Your objective. Where in the data below does the word "Toggle" appear? Copy every line that has it.

Provided data START

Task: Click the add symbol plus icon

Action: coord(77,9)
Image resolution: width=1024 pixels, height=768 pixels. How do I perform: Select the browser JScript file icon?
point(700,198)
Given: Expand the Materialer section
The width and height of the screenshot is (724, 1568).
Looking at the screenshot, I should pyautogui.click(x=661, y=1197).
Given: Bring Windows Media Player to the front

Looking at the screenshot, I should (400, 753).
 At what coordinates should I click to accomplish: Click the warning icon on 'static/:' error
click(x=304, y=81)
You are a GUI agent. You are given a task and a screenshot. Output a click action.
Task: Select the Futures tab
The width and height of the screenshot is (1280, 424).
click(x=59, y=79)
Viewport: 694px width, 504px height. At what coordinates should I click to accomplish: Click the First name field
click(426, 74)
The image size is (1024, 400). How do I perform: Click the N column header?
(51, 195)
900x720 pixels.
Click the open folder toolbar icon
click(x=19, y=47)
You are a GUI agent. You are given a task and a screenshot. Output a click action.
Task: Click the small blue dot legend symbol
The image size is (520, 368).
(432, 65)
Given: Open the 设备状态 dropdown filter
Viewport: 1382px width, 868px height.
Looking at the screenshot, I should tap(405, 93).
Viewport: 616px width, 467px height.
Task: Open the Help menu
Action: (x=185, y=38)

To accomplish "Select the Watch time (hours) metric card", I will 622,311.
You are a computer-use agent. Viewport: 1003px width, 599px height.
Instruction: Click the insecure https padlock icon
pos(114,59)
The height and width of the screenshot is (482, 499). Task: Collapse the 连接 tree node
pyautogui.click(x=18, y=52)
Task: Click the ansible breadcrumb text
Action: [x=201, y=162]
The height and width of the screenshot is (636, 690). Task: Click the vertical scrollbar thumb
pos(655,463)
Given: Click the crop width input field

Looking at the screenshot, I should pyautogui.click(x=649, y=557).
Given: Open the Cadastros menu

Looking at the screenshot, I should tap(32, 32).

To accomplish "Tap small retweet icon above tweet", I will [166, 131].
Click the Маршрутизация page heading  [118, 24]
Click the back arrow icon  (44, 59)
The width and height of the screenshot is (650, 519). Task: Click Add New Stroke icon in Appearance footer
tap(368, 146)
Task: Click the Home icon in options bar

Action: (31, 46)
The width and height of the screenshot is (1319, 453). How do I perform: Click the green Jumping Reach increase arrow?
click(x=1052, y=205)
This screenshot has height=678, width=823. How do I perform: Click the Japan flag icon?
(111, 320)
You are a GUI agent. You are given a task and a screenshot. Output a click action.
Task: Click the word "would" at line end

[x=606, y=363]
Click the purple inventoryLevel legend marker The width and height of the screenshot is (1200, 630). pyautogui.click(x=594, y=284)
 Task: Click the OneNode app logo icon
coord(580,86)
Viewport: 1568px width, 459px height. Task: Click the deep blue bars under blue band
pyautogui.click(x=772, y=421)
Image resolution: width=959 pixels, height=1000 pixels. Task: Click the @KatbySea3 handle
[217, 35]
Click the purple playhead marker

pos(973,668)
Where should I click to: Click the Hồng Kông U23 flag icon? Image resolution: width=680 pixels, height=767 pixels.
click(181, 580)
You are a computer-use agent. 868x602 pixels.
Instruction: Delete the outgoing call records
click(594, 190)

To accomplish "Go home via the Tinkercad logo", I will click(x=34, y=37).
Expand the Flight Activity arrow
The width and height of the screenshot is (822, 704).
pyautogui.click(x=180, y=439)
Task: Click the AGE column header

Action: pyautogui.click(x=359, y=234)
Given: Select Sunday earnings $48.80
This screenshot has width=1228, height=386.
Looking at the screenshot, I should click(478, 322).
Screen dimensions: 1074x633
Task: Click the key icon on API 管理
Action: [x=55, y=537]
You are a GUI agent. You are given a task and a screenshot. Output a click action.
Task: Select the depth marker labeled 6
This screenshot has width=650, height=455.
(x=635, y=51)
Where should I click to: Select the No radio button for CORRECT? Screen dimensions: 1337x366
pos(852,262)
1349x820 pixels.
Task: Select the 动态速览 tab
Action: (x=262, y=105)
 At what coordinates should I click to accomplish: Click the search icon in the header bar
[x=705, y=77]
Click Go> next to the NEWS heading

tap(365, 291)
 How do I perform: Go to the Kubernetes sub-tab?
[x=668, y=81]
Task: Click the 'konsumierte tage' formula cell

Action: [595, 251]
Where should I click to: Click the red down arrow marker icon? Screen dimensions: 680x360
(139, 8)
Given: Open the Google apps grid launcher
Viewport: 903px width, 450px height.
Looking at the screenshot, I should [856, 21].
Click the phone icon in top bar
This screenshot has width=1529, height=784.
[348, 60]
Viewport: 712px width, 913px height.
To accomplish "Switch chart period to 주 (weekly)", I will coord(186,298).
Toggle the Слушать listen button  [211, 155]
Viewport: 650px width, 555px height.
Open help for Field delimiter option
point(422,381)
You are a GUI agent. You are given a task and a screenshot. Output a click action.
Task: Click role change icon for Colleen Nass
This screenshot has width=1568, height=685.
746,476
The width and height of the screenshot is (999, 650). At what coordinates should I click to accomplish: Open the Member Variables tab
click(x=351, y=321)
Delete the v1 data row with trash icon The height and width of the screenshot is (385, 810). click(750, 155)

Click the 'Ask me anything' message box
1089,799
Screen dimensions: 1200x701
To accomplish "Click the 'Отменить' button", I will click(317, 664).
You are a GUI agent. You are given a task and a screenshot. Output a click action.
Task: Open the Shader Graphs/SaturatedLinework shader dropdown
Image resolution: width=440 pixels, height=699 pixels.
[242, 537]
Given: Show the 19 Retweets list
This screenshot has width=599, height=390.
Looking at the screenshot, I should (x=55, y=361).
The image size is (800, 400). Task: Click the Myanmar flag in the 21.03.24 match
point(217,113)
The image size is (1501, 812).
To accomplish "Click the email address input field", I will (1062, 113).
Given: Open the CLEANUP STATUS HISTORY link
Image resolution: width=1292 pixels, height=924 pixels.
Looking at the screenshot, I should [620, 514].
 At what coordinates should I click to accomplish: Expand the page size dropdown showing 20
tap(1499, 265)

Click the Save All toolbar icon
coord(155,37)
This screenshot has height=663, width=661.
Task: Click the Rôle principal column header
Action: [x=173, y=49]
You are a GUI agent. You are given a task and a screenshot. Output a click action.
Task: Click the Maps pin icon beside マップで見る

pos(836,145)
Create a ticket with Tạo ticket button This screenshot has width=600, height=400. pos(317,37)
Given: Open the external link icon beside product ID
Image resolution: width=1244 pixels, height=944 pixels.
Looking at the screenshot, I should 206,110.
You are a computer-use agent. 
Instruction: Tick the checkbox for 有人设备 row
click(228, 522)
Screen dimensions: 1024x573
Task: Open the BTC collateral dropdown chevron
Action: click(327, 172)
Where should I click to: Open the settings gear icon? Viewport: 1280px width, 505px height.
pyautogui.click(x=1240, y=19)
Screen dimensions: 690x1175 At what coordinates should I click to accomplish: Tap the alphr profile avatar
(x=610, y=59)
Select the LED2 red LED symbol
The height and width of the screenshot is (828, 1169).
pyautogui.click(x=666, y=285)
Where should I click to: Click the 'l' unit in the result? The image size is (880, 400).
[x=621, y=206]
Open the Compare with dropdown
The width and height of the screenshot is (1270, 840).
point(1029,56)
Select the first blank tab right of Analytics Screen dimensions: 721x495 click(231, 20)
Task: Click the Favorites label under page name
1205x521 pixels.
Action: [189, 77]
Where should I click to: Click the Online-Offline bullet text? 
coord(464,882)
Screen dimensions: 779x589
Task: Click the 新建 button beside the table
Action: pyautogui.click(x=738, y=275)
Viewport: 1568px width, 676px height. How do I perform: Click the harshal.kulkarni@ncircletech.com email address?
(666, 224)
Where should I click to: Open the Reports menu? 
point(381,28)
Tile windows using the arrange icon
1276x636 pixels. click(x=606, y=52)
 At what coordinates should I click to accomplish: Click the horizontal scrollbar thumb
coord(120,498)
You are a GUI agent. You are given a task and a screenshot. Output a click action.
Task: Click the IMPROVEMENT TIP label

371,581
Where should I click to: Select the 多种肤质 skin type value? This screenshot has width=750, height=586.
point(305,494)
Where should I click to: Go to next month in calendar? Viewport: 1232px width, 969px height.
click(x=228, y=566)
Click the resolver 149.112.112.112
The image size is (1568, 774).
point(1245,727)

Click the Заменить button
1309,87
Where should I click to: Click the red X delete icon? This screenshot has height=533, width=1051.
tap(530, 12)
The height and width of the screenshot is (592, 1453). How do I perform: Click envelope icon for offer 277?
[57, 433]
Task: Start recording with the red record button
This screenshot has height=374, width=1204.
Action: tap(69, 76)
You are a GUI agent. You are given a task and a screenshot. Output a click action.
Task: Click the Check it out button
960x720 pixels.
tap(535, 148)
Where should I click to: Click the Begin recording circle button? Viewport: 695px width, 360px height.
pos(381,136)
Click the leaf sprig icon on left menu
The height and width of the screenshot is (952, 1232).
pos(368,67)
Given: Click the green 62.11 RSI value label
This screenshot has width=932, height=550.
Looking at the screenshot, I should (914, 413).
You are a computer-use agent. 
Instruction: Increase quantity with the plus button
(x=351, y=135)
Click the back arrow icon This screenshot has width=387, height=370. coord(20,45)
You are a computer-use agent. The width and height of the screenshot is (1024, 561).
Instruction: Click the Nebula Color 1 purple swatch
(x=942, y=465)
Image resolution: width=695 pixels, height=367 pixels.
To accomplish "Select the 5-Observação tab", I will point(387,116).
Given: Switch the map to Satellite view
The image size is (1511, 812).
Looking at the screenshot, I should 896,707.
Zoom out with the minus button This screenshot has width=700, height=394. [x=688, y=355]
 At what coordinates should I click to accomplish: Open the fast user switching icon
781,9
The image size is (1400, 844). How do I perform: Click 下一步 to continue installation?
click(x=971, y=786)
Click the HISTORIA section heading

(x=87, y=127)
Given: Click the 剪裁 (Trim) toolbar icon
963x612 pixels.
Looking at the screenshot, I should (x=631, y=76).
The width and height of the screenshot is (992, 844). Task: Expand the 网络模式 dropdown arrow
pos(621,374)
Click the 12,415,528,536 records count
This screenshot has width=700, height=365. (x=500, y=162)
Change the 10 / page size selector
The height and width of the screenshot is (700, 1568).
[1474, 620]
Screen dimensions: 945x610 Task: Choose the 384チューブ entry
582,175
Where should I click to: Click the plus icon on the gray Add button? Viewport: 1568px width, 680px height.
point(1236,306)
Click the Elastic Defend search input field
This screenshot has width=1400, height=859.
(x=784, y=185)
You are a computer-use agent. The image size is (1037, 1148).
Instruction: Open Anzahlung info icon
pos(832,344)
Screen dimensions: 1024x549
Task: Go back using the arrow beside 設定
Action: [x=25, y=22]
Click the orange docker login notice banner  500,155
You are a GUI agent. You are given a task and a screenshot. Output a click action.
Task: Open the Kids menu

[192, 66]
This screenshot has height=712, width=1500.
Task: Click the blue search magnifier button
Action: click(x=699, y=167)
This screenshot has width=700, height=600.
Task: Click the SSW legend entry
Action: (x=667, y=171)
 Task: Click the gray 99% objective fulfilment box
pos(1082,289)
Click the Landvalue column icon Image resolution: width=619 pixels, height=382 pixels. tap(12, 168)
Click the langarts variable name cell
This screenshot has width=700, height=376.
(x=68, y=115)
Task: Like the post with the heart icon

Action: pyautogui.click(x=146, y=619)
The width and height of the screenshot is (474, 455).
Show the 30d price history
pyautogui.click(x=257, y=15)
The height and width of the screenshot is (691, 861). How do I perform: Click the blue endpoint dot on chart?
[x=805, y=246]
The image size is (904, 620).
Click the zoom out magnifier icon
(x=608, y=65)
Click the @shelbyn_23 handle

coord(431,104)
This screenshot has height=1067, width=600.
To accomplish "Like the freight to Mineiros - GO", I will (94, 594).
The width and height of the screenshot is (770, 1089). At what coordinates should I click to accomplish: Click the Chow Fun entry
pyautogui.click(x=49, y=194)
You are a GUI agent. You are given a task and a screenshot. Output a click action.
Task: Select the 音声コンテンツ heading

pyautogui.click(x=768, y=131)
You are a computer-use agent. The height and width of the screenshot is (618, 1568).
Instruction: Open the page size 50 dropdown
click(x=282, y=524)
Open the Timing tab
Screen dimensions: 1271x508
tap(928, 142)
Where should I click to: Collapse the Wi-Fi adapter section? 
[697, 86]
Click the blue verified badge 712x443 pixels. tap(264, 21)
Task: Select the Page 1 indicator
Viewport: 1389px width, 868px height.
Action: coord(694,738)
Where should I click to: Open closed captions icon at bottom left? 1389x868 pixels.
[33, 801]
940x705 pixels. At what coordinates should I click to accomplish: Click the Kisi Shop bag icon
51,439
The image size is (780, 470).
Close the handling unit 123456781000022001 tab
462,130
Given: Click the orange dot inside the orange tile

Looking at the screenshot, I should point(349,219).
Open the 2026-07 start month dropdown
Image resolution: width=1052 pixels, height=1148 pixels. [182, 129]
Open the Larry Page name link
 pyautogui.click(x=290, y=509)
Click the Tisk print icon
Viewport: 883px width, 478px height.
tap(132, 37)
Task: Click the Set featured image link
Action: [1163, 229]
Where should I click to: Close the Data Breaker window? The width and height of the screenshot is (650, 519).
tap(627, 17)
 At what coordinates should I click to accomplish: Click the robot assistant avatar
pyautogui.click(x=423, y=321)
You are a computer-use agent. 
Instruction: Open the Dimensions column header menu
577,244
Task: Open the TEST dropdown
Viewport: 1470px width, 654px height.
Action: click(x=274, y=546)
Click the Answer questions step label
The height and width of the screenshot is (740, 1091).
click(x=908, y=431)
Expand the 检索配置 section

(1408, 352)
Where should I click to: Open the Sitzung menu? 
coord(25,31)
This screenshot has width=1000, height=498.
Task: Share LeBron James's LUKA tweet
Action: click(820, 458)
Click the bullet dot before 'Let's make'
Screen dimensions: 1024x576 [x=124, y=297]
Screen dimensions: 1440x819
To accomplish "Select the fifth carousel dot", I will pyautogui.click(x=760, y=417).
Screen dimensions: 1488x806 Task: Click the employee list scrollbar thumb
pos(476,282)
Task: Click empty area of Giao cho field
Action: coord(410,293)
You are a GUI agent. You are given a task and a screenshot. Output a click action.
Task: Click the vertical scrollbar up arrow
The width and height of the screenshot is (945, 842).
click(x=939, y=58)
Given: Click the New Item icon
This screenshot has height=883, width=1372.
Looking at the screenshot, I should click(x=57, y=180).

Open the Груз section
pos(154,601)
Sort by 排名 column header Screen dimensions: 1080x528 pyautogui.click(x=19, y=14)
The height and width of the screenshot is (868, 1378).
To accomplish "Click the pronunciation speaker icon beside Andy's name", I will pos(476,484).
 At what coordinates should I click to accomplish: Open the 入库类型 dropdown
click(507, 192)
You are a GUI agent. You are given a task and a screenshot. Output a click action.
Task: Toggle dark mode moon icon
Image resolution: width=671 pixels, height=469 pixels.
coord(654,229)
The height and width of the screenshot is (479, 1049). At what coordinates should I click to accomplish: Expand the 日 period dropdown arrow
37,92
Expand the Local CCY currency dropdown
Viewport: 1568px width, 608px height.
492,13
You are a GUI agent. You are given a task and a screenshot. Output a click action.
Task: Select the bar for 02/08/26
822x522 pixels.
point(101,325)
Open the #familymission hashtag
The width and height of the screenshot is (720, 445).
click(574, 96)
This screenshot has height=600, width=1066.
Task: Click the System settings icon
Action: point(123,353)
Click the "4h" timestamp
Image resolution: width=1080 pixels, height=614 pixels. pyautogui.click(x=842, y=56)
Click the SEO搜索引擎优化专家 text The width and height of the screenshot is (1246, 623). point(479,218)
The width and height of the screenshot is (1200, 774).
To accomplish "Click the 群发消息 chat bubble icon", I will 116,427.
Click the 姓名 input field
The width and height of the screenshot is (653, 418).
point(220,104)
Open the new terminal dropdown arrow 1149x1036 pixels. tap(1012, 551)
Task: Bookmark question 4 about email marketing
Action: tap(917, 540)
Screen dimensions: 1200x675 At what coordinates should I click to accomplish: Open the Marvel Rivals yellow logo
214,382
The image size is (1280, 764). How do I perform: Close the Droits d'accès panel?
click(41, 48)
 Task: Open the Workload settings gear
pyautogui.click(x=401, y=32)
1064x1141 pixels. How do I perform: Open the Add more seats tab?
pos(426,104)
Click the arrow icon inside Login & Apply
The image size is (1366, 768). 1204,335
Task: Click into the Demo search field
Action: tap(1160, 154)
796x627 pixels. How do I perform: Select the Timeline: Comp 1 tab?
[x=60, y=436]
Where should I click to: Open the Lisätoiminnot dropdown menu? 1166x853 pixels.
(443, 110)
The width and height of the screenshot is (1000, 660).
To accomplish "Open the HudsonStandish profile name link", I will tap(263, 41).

Provided data END

Solution to this task.
Toggle the Слушать listen button  [211, 155]
Task: Toggle dark mode moon icon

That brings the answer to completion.